◆ PAGE TEXT ◆
Little kids make Christmas fun again for us jaded adults. They bring the magic! But they can also bring the tears, tanties and exhaustion. Small people are wildly unpredictable, highly excitable and really aren’t built for the festive season. Tiredness and sugar are a diabolical combination.
Along the way, I’ve figured out a few things that ease the pressure on my family during the silly season. These are the tips I’ve learnt, but that’s not to say I don’t relearn them every year!
1. Respect the nap
Christmas meltdowns are inevitable. But they can be less severe with a bit of a power nap. Some kids really need that afternoon nap, or they morph into The Incredible Hulk without the moral compass. Same goes for the parents (Ha ha ha as if that will ever happen – a girl can dream).
If kids need to sleep, see if you can work around the family plans. My kids don’t have proper day sleeps any more, but if things are going bad, a 10 minute drive in my kid’s sleep drug of choice – the car – can do wonders.

◆ DATA PROVIDED ◆
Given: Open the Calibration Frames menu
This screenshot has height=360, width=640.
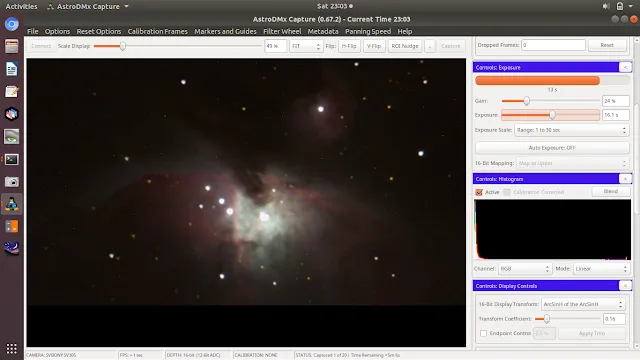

◆ INSTRUCTIONS ◆
a. Rewrite the part of the piece on surviving Christmas with little kids starting at "Little kids make" and ending at "girl can dream).", replacing "nap" with "rest".
b. Continue the piece on surviving Christmas with little kids from where it stops.

◆ RESULTS BY TASK ◆
a.
Little kids make Christmas fun again for us jaded adults. They bring the magic! But they can also bring the tears, tanties and exhaustion. Small people are wildly unpredictable, highly excitable and really aren’t built for the festive season. Tiredness and sugar are a diabolical combination.
Along the way, I’ve figured out a few things that ease the pressure on my family during the silly season. These are the tips I’ve learnt, but that’s not to say I don’t relearn them every year!
1. Respect the rest
Christmas meltdowns are inevitable. But they can be less severe with a bit of a power rest. Some kids really need that afternoon rest, or they morph into The Incredible Hulk without the moral compass. Same goes for the parents (Ha ha ha as if that will ever happen – a girl can dream).

b.
2. Limit the gifts
Okay, I have never quite nailed this one, but each year I ask that rellos don’t go too nuts on the presents. The kids really don’t need to tear open 15 packages of future landfill. A few toys are great. Clothes are always welcome. Books have less immediate impact, but have much more longevity than a plastic dolly makeup table, which will inevitably be missing by sundown, sparking an epic breakdown (followed by an even bigger one from me).
3. Buy the same stuff
Again, not always possible, but if you can buy siblings and cousins the same gifts, you can avoid jealousy and fights. Present envy is an ugly thing and can make the best of cuzzies become the worst of enemies.
4. Do one thing a day
Everyone wants to see your family on Christmas Day. But if you see Christmas as a weeklong celebration, it’s possible to have a nice time and relax without carting the kids to a million different locations, with them fighting in the car all the while.
We normally have four Christmases and spread them out from the December 20 to 31. The kids have more fun, we get to chill out a bit and we don’t get the stink eye from Aunty Jean because we’ve only popped into her place for an hour and can’t possibly eat anything more (and yes, fresh prawns are a treat but we’ve already eaten buckets today and no, the kids don’t need anymore candy canes, can’t you see their dilated sugar pupils?!).
5. Get outside
Kids are not built to sit at a table for hours listening to stories about second cousin Peter’s prostate examination. They need to run free.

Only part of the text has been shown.